Mechanism for antagonism of paraoxon by hemicholinium-3 analogues.

In a newly synthesized series of DMAE analogues (bis-diethyl analogue of hemicholinium-3), selected chemicals (TL-402 = NAM-242 greater than JGC-VII-110) showed significant protection of mouse lethality after acute toxic doses of paraoxon (in vivo). DMAE and NAM-250 (like hemicholinium-3) showed minimal or no antagonism against paraoxon-induced toxicity in mice. Studies with DMAE analogues demonstrate weak anticholinesterase activity. The pattern for the neuromuscular inhibition of TL-402, NAM-242 and JGC-VII-110 is different from that of hemicholinium-3. LD50 studies identified compounds with less inherent toxicity (TL-402, NAM-242 and JGC-VII-110) and showed significant antagonism in contrast to DMAE and NAM-250. These chemicals (DMAE and NAM-250) are as toxic as the parent compound hemicholinium-3. All compounds in this series showed potent antinicotinic activity in different nicotinic-receptor preparations. The antinicotinic activity correlates with their action on the acetylcholine receptor-ion channel complex at frog neuromuscular junctions (in vitro). Electrophysiological studies demonstrate that the antinicotinic agents significantly depressed both the end plate current (EPC) amplitude and the time constant of decay (tau EPC) at the end plate of frog.
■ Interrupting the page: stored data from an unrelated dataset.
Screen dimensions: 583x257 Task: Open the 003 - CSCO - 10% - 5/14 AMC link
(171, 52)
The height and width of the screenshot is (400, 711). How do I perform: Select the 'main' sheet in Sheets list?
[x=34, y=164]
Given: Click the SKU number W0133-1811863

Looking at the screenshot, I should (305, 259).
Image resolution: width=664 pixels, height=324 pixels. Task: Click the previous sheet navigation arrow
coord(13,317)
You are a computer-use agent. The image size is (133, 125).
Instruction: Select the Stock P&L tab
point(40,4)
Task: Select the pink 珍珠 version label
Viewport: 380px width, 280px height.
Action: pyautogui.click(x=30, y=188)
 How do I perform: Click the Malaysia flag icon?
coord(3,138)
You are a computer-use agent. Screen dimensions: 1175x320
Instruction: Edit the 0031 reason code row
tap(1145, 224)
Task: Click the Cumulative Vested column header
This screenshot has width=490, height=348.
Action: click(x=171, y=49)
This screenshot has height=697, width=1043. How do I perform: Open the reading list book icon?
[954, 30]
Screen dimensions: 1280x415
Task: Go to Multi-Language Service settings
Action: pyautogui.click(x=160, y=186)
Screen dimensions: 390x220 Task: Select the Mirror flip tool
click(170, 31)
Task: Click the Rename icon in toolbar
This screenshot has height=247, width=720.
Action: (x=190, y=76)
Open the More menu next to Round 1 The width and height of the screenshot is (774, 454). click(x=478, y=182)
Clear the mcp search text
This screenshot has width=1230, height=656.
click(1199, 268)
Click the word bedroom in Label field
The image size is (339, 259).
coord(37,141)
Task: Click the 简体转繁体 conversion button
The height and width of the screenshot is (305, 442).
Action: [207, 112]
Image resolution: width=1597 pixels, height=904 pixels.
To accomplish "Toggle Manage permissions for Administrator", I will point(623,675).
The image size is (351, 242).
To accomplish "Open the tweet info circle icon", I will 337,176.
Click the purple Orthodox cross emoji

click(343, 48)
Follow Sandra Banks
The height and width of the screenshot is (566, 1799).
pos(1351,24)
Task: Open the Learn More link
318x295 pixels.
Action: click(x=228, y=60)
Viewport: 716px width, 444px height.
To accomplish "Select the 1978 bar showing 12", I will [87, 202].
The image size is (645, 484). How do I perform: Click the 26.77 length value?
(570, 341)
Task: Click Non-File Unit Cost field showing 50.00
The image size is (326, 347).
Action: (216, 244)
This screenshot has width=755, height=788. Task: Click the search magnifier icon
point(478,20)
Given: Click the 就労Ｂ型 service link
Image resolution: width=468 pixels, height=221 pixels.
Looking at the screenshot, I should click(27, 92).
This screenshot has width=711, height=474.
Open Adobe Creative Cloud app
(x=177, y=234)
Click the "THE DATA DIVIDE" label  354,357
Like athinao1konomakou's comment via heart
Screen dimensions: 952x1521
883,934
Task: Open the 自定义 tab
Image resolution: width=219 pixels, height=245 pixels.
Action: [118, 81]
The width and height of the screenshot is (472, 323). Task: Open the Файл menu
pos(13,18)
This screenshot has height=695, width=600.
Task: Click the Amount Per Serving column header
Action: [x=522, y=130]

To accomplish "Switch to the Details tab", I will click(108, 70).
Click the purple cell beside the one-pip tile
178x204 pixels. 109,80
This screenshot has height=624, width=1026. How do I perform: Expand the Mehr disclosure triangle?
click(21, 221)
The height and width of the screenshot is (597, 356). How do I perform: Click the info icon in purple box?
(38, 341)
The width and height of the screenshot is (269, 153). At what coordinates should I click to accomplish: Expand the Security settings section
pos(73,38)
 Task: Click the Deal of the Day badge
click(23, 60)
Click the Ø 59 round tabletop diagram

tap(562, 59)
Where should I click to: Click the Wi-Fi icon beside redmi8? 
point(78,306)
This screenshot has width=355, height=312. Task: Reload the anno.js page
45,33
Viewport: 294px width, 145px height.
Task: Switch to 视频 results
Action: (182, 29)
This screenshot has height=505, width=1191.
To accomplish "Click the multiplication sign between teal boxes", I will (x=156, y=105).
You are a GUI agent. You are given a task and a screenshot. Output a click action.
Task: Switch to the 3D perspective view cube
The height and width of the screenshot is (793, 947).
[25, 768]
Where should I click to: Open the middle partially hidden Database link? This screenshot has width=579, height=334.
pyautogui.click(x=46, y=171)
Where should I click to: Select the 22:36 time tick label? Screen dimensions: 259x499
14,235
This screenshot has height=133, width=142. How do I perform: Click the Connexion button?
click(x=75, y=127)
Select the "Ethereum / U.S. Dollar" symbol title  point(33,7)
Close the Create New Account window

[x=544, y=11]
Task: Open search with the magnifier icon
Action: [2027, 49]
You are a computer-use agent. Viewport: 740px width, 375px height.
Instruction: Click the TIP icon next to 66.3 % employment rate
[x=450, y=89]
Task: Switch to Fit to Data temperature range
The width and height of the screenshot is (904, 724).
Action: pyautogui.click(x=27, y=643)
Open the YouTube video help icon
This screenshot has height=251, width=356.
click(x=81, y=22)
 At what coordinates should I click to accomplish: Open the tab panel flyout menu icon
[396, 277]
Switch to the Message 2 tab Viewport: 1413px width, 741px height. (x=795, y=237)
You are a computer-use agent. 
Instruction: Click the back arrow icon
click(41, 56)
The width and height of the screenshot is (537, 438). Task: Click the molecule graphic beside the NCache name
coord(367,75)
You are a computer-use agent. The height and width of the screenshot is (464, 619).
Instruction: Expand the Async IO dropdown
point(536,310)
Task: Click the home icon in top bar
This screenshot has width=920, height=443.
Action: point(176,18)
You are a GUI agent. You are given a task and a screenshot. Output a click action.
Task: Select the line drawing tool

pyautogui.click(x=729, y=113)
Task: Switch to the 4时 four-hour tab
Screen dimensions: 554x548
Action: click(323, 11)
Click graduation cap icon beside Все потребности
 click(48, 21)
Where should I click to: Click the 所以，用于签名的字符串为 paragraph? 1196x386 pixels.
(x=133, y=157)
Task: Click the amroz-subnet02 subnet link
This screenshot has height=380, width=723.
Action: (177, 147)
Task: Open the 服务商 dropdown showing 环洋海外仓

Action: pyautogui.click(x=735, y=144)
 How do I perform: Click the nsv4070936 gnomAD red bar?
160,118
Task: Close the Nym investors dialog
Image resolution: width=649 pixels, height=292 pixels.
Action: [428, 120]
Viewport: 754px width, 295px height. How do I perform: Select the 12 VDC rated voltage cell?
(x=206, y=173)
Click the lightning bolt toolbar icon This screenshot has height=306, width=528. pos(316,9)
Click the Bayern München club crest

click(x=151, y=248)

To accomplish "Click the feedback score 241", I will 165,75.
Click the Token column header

In presence of paraoxon, voltage- and concentration-dependent shortening of tau EPC is observed which is more prominent than the decrease of the amplitude of EPC. The antinicotinic agents which showed significant antagonism of paraoxon both in vivo and in vitro (TL-402, NAM-242 and JGC-VII-110) also produced profound tetanic rundown after neurally or ionophoretically evoked EPC. These effects are voltage-dependent. The marked shortening of tau EPC, linear relationship between 1/tau vs DMAE analogue concentrations and potential-dependent tetanic rundown suggest that these analogues produce antagonism of paraoxon primarily by reducing end plate permeability by blocking nicotinic ACh-R associated ion channels in their open form. The antinicotinic activity of these agents is related to acetal or corresponding ether substitution.